Segment Open
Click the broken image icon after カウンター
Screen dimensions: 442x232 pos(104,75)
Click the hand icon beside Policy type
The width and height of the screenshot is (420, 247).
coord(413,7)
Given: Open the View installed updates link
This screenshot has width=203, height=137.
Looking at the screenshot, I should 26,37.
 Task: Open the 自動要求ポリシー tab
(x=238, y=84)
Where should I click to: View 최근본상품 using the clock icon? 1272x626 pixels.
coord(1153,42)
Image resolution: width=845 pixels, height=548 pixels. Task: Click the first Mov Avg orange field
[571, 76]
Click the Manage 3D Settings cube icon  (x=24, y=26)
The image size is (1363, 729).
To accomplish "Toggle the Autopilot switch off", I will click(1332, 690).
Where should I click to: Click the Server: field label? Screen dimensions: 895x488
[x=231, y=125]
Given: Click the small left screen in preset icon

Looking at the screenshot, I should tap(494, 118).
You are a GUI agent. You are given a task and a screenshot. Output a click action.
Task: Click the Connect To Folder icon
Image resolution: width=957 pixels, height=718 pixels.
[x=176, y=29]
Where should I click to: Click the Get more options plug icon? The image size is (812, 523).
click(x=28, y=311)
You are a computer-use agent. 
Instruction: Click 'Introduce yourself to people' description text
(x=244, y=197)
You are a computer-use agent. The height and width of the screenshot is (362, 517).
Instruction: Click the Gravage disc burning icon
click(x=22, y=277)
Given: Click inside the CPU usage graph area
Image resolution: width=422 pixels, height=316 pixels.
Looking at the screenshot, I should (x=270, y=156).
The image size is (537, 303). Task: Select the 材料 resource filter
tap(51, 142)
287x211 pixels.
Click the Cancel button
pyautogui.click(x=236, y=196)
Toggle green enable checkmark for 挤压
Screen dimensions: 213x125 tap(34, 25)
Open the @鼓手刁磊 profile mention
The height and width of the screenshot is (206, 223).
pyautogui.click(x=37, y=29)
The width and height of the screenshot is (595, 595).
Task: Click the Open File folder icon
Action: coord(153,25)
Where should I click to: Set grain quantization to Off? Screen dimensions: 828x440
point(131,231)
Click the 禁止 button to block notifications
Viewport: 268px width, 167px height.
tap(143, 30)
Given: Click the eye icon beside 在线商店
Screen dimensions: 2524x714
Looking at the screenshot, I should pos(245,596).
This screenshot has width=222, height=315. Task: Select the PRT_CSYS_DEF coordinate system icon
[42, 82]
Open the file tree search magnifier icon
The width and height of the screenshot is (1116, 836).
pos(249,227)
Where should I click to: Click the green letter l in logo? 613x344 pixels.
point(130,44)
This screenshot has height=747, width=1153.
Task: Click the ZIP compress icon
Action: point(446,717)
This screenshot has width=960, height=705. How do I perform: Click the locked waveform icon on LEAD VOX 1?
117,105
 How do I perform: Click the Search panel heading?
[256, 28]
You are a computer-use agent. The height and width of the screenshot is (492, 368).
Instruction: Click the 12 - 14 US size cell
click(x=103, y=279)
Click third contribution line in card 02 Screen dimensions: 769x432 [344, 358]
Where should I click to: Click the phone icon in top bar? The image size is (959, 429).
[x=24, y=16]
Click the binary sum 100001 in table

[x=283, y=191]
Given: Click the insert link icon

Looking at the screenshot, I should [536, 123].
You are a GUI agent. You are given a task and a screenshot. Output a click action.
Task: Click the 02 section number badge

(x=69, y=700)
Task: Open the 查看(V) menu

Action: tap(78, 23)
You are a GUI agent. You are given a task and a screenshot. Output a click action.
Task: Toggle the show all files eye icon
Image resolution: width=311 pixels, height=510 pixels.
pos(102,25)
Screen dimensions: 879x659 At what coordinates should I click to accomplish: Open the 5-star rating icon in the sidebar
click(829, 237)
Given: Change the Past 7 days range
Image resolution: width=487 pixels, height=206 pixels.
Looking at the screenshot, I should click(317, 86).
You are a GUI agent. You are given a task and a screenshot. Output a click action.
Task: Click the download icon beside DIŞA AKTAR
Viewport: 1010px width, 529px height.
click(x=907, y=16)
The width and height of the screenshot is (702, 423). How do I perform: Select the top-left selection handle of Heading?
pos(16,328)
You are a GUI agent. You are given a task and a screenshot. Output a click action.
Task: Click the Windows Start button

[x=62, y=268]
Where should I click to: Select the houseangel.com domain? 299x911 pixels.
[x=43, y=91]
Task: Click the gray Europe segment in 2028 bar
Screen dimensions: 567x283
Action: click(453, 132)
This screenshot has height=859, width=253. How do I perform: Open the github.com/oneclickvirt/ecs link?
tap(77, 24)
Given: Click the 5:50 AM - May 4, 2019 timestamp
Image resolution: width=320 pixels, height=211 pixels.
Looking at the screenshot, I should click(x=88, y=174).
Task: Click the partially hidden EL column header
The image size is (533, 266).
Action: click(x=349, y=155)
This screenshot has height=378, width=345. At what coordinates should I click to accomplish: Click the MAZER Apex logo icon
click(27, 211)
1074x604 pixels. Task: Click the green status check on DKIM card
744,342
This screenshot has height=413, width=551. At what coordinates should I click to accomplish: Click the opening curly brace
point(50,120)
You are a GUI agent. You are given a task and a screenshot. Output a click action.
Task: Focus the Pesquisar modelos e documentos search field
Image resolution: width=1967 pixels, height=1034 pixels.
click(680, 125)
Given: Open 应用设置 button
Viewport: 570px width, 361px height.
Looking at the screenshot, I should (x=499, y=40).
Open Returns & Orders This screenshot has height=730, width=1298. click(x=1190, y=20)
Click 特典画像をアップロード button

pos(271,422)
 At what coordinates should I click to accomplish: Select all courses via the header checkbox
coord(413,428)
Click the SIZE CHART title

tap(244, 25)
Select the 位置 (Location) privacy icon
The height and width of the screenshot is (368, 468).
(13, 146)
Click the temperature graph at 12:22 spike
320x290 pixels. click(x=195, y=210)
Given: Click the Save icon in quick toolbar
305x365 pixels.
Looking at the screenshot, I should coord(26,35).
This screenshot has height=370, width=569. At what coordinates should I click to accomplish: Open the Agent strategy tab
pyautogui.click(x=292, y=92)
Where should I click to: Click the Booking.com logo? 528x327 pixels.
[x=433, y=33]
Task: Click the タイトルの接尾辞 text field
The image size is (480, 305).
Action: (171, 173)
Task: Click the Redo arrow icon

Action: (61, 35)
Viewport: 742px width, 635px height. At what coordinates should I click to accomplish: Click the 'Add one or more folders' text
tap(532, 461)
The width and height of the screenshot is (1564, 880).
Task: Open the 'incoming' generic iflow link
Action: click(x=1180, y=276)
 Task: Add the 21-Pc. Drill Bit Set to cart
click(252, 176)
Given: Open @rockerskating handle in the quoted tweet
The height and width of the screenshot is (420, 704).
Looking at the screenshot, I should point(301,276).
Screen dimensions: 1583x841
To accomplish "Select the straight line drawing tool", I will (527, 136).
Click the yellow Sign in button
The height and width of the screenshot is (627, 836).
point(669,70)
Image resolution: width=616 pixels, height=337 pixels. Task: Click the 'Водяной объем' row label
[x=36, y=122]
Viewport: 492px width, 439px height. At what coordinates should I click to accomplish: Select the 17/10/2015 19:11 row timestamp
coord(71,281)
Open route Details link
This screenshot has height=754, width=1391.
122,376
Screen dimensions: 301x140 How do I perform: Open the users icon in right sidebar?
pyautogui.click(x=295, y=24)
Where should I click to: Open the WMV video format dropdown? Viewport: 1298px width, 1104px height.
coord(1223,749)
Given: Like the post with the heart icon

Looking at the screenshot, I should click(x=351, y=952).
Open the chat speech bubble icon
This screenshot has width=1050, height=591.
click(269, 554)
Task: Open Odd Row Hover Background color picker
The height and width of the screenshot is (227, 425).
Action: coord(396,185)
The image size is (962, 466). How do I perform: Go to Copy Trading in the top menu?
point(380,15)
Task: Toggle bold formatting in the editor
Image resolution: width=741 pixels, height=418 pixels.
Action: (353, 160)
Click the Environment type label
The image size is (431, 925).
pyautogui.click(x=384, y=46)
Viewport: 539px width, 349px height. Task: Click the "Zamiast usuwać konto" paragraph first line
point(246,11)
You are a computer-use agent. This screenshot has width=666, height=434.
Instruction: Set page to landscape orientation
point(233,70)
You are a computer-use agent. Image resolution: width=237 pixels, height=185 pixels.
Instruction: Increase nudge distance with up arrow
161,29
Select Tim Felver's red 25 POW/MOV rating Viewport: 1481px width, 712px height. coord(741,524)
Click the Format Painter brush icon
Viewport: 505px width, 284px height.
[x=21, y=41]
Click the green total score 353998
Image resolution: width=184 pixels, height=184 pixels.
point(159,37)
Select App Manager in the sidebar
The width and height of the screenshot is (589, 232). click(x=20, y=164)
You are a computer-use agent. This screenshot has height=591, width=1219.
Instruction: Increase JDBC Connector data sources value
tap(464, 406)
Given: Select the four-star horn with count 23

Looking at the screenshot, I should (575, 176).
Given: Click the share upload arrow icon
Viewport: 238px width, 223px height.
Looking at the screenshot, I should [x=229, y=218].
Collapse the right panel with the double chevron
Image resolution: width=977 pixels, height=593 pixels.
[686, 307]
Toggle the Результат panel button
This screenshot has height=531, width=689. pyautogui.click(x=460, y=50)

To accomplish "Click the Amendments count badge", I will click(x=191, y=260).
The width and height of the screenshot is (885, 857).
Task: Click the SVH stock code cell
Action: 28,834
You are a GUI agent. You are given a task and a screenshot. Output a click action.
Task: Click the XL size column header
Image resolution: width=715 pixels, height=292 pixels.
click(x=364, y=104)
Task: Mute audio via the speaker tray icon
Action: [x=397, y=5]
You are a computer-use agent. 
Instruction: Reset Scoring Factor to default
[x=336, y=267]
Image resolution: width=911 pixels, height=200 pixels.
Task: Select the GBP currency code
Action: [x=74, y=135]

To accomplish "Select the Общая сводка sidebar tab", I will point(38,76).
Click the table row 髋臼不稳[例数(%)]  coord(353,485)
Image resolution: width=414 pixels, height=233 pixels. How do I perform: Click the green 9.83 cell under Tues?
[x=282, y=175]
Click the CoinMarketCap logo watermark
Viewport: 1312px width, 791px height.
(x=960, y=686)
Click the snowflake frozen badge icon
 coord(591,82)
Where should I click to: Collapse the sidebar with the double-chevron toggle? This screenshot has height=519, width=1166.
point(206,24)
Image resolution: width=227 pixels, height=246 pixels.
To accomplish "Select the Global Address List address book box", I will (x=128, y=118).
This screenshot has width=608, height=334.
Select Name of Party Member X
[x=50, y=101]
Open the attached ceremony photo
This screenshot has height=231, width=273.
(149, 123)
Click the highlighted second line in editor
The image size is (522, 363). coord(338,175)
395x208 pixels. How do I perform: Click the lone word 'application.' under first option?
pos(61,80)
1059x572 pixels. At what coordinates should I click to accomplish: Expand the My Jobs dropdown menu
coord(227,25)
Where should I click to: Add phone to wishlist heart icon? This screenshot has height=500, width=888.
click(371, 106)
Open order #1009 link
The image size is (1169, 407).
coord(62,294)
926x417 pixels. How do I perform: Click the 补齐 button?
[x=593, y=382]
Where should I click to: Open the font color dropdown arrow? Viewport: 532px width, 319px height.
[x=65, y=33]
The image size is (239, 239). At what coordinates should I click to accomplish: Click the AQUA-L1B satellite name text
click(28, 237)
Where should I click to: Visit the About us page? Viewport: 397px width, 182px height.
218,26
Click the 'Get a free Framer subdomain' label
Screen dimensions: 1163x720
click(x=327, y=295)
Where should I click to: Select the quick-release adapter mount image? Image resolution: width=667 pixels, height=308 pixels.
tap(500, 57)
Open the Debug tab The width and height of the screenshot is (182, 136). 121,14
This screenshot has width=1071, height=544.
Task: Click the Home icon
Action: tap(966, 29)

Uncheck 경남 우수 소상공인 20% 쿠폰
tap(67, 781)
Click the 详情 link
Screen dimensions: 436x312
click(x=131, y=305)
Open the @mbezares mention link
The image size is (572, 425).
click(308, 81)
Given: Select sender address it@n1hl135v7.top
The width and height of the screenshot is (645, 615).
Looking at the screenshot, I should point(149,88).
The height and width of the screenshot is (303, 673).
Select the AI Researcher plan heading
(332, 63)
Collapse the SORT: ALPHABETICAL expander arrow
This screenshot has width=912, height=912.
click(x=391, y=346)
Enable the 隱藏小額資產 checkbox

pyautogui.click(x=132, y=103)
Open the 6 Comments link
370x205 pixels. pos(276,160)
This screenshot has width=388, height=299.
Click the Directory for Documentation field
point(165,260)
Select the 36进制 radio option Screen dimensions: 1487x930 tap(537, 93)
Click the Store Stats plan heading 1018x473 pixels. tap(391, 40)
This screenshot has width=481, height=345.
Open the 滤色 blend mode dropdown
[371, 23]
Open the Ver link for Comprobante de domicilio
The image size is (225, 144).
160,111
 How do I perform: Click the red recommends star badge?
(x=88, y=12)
Segment Closed
» Task goal: Extract exactly and only the lines above from the line containing "Image resolution: width=1967" through the line containing "Given: Click the Save icon in quick toolbar", both end lines included.

» Answer to the problem:
Image resolution: width=1967 pixels, height=1034 pixels.
click(680, 125)
Given: Open 应用设置 button
Viewport: 570px width, 361px height.
Looking at the screenshot, I should (x=499, y=40).
Open Returns & Orders This screenshot has height=730, width=1298. click(x=1190, y=20)
Click 特典画像をアップロード button

pos(271,422)
 At what coordinates should I click to accomplish: Select all courses via the header checkbox
coord(413,428)
Click the SIZE CHART title

tap(244, 25)
Select the 位置 (Location) privacy icon
The height and width of the screenshot is (368, 468).
(13, 146)
Click the temperature graph at 12:22 spike
320x290 pixels. click(x=195, y=210)
Given: Click the Save icon in quick toolbar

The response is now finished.